Tasks to carry out ::
1. From the AD/HD passage, retype the wording from "To optimally treat" to "medication for Preschoolers?".
2. List every component that the AD/HD passage says a multidisciplinary approach to treating a child with AD/HD may include.

Given passage ::
..............................

What is the best treatment for AD/HD?

To optimally treat a child with AD/HD, a multidisciplinary approach is recommended, which may include clearly defining goals, setting realistic expectations, establishing (and using!) a comprehensive and dynamic system of behavior management, home and school collaboration (e.g., use of “learning contracts”), making accommodations (to increase chances of academic success), counseling (with older children), and (often) medication.

What about medication for AD/HD, and what about medication for Preschoolers?

Given the relatively subjective nature of an ADHD diagnosis, medication decisions are difficult.  For example, parents and doctors must decide not only whether to use medication, but when to begin.  Paradoxically, “stimulant” medications are used for children with ADHD.  Generally, the FDA has approved the use of stimulant medications for use with children 6 and older, and there has been extensive study of the use of these medications, but there have been very few studies of medication with preschoolers.  In 2006, the Journal of the American Academy of Child and Adolescent Psychiatry published the Preschool ADHD Treatment Study, the first long-term study on the effects of Ritalin (methylphenidate) among 3- to 5-year-olds with ADHD (it should be noted that the study was sponsored by the National Institute of Mental Health and some major universities – Not by pharmaceutical companies). Three hundred three children participated in the study.

..............................

Data excerpt ::
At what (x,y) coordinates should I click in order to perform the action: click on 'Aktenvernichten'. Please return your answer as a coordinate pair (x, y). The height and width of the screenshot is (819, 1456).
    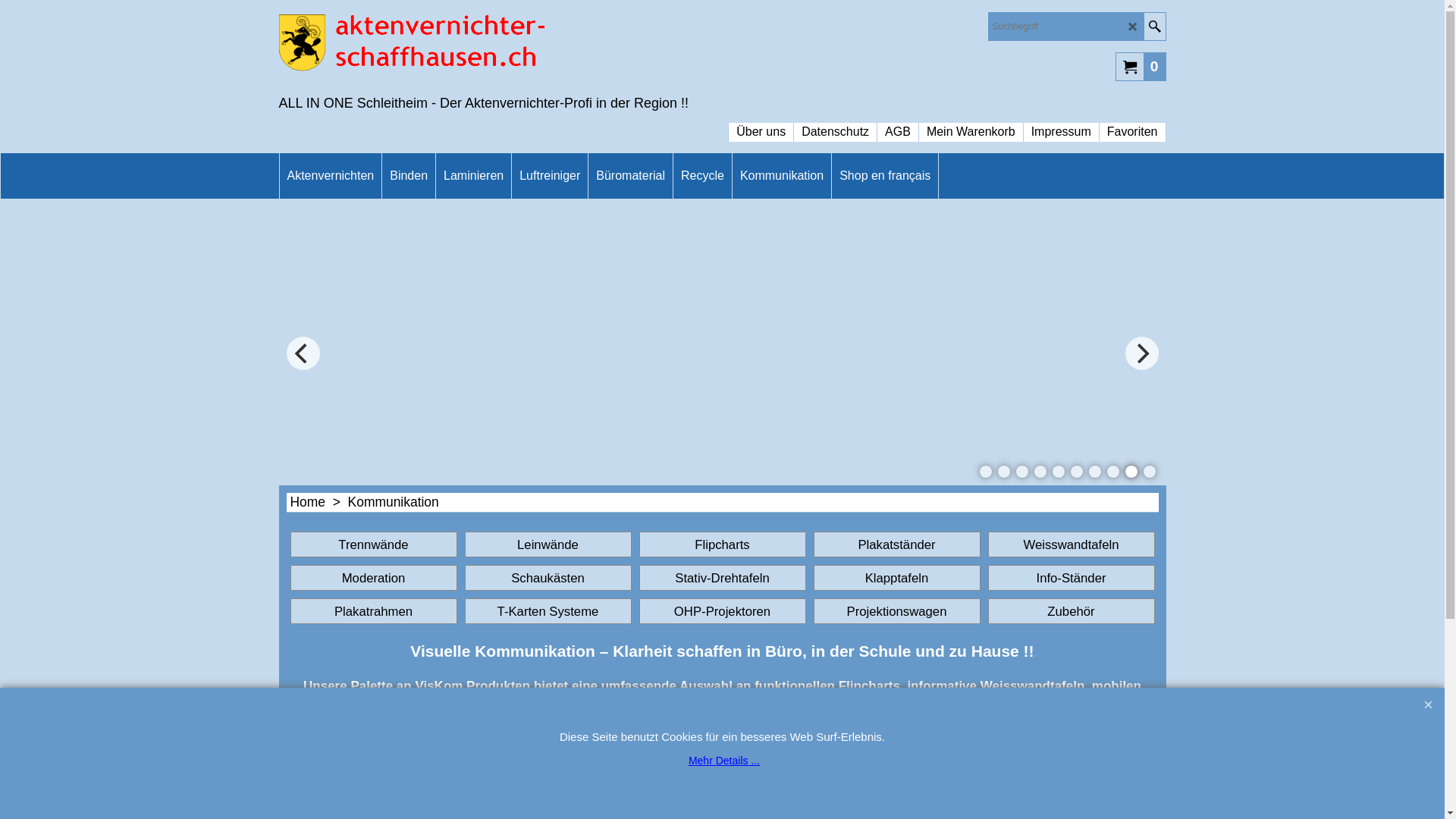
    Looking at the image, I should click on (279, 174).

..............................

Answers to this exercise ::
1.
To optimally treat a child with AD/HD, a multidisciplinary approach is recommended, which may include clearly defining goals, setting realistic expectations, establishing (and using!) a comprehensive and dynamic system of behavior management, home and school collaboration (e.g., use of “learning contracts”), making accommodations (to increase chances of academic success), counseling (with older children), and (often) medication.

What about medication for AD/HD, and what about medication for Preschoolers?

2.
- Clearly defining goals
- Setting realistic expectations
- Establishing (and using) a comprehensive and dynamic system of behavior management
- Home and school collaboration (e.g., use of "learning contracts")
- Making accommodations (to increase chances of academic success)
- Counseling (with older children)
- Medication (often)